In modern society, individuals are faced with choice problems on a daily basis. In the ACQuA project, we combine methods from natural language processing and information retrieval to design a new kind ofargumentative machine for comparative question answering. Such a machine satisfies the comparative information needs of users puzzled by a choice between abundant analogous objects (e.g., digital cameras, cities as travel destinations, or programming languages). Namely, the machine acts like a human expert in a respective field, taking a question as an input and suggesting the best object choice in the given context, supporting the answer with arguments. Similar to talking to human experts, interaction with the comparative argumentative machine is performed using natural language.
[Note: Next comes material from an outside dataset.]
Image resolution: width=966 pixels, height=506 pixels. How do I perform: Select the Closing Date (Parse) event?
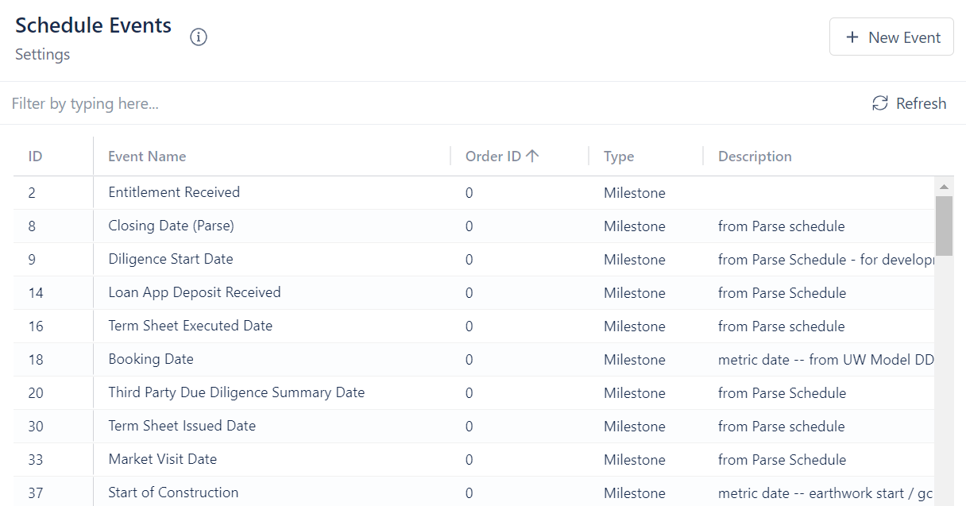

The main scientific challenge of the ACQuA project is to design a generic approach that yields a good coverage of objects and their aspects over various domains, as well as arguments for or against objects when compared with others but not relying on domain-specific resources. Currently, apart from singular and narrow solutions, there is no methodology for answering comparative questions in general with reasonable coverage, which is precisely what we address in ACQuA. To reach this goal, we propose a new approach involving several stages: (1) understanding comparative questions asked by users, (2) retrieving comparative argumentative structures relevant to a question from a web-scale text corpus, (3) gathering aspects of objects from a Wikipedia-based knowledge base enriched with aspects extracted from text, (4) comparison of objects on the basis of comparative argumentative structures and object aspects, (5) generation of arguments supporting the object choice, and (6) answer presentation. The key to our technology is a novel approach to argument mining that performs joint retrieval of documents relevant to the input question and extraction of complex argumentative structures from text. ACQuA will put argument mining in the context of the complex task of answering comparative questions, showing how argument mining can enable the creation of new kinds of semantic technologies. Prominent applications of the proposed comparative question answering approach are dialogue systems, decision support systems, and direct answers in web search engines.